-- Opening Marker --

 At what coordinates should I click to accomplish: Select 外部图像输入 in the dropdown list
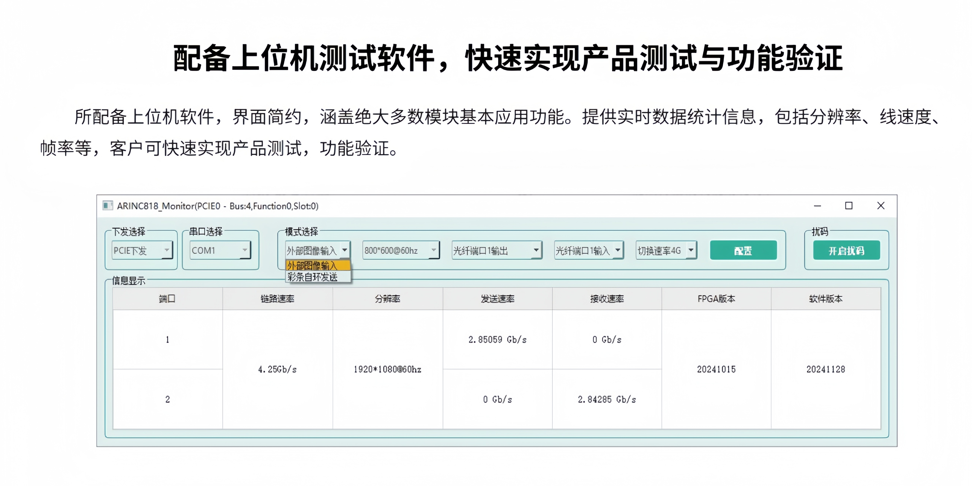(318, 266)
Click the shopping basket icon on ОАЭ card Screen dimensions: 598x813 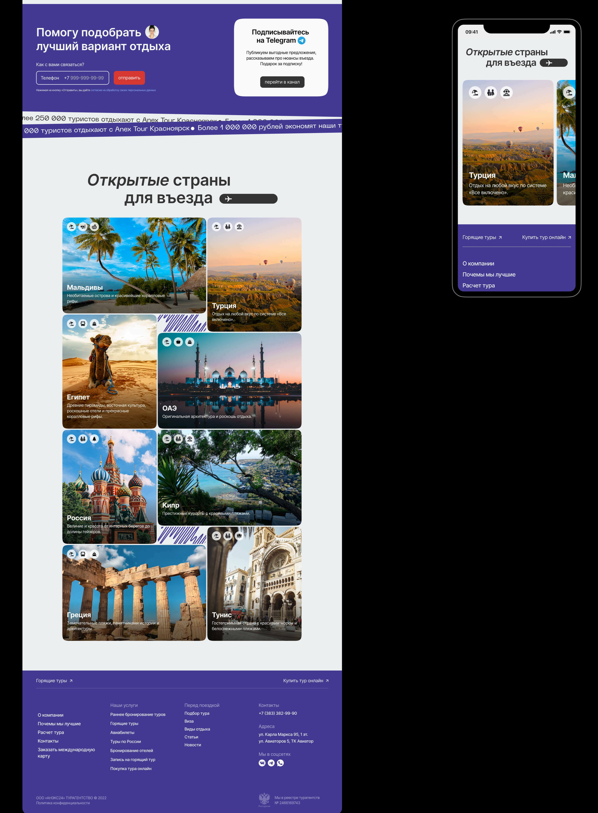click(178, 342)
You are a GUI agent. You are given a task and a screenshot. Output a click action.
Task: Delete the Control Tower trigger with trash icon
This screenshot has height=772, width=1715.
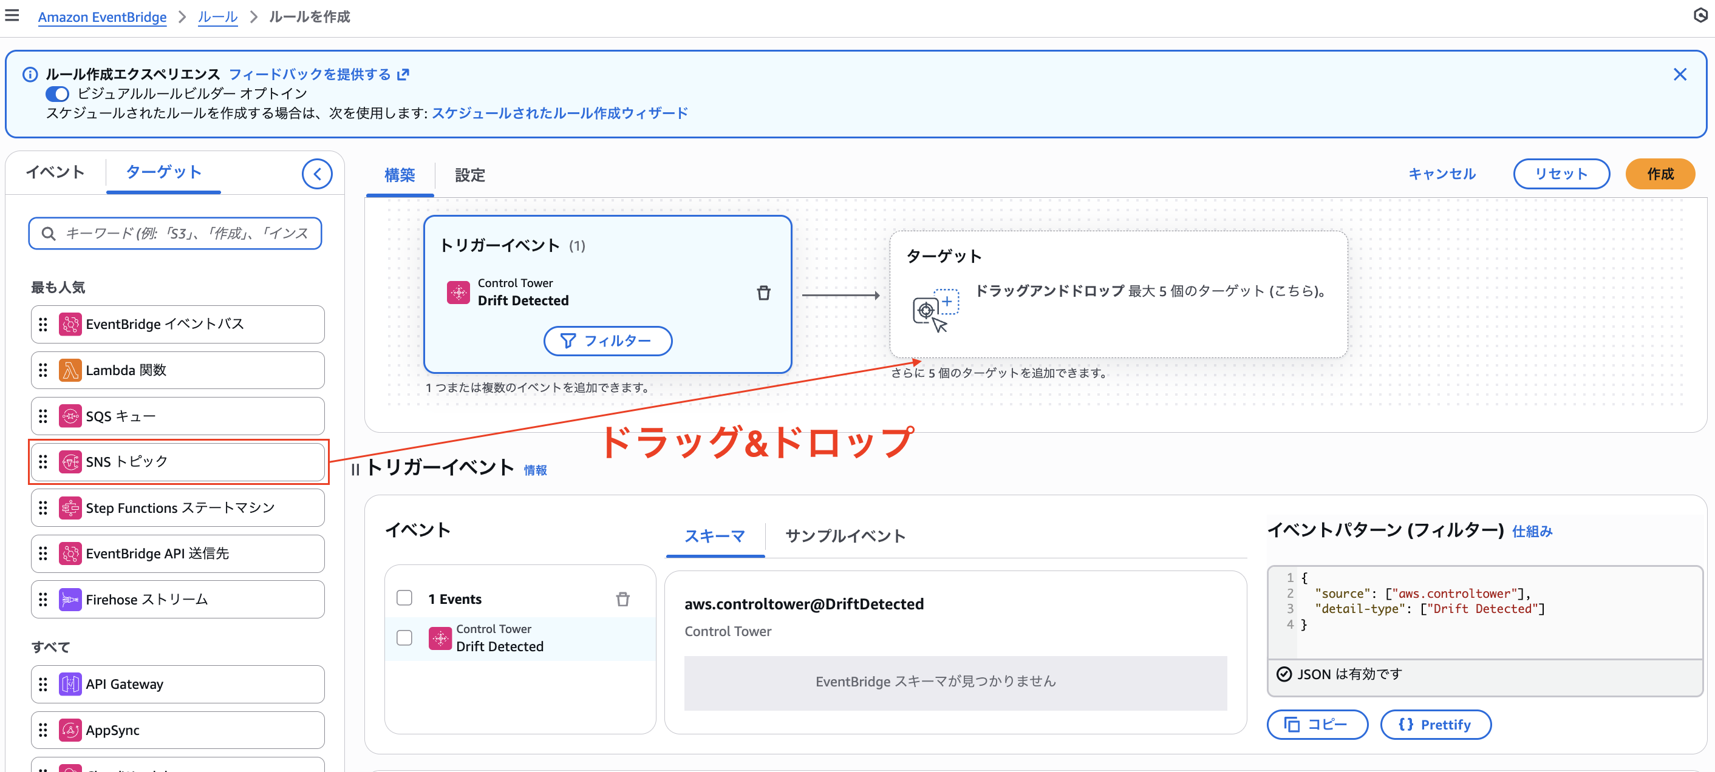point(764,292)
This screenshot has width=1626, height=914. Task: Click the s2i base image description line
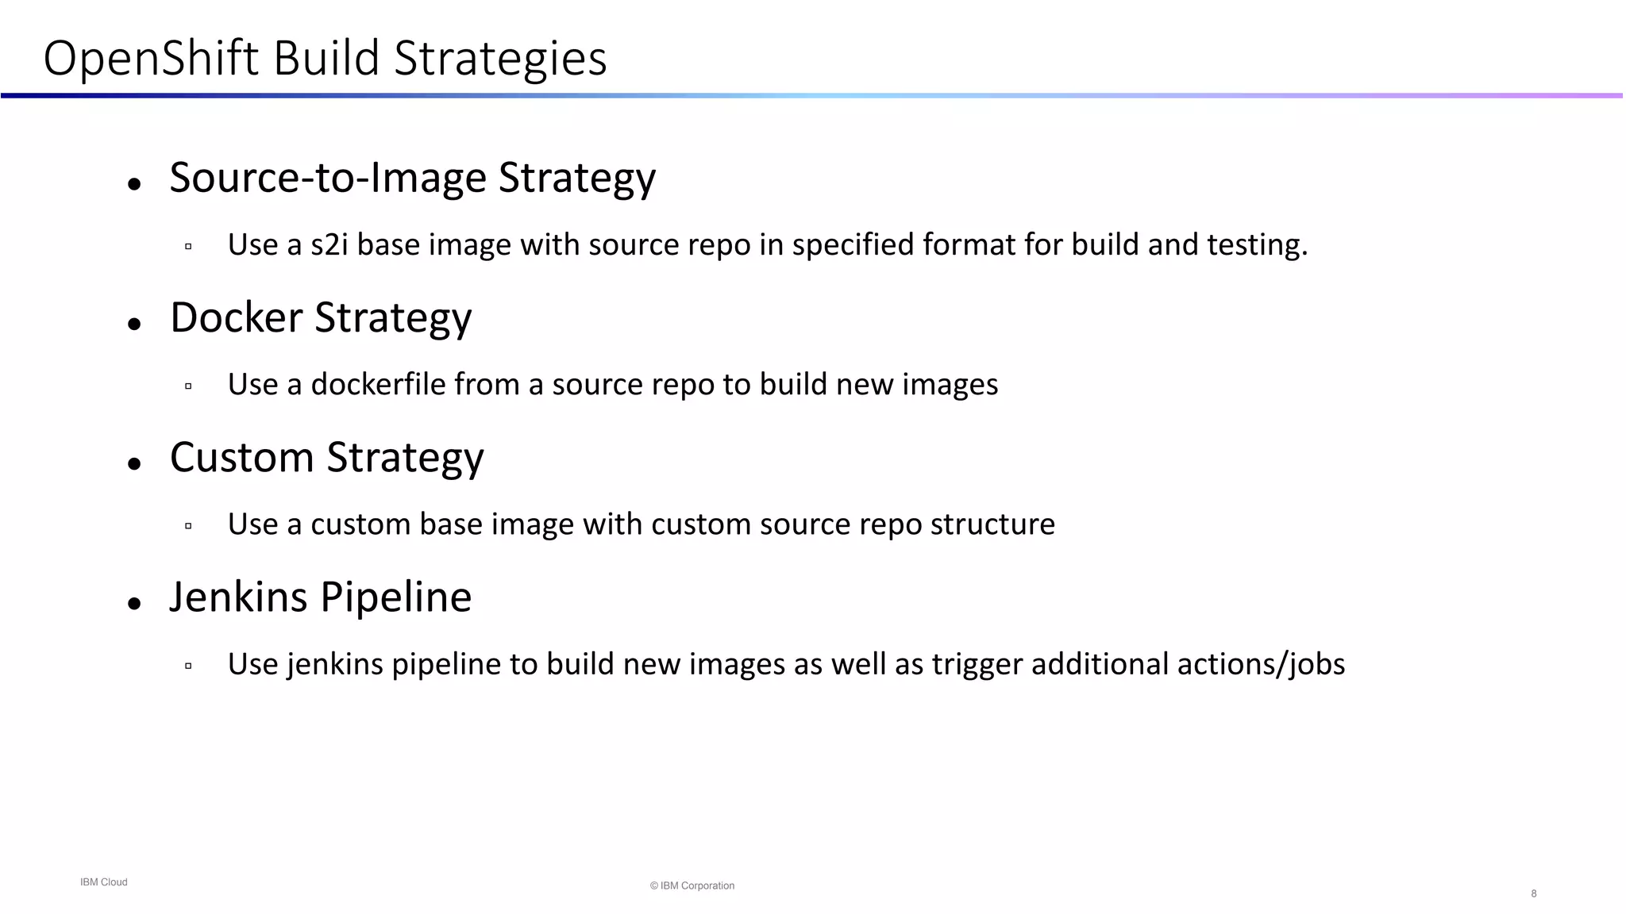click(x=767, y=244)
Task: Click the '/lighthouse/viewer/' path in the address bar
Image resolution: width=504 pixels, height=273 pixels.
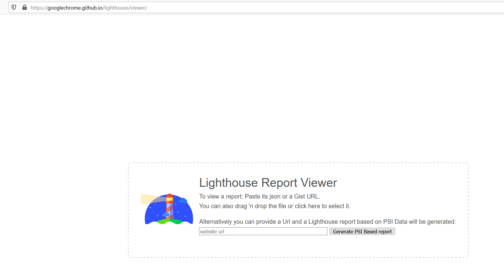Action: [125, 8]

-- Closing Marker --

**DIRECTIONS FOR THIS TASK:** Only the lines from the one containing "Task: Click the '/lighthouse/viewer/'" through the last line of the data belong in the copy, both included and reproduced exactly. Pictures do not.

**WRITTEN ANSWER:**
Task: Click the '/lighthouse/viewer/' path in the address bar
Image resolution: width=504 pixels, height=273 pixels.
Action: [125, 8]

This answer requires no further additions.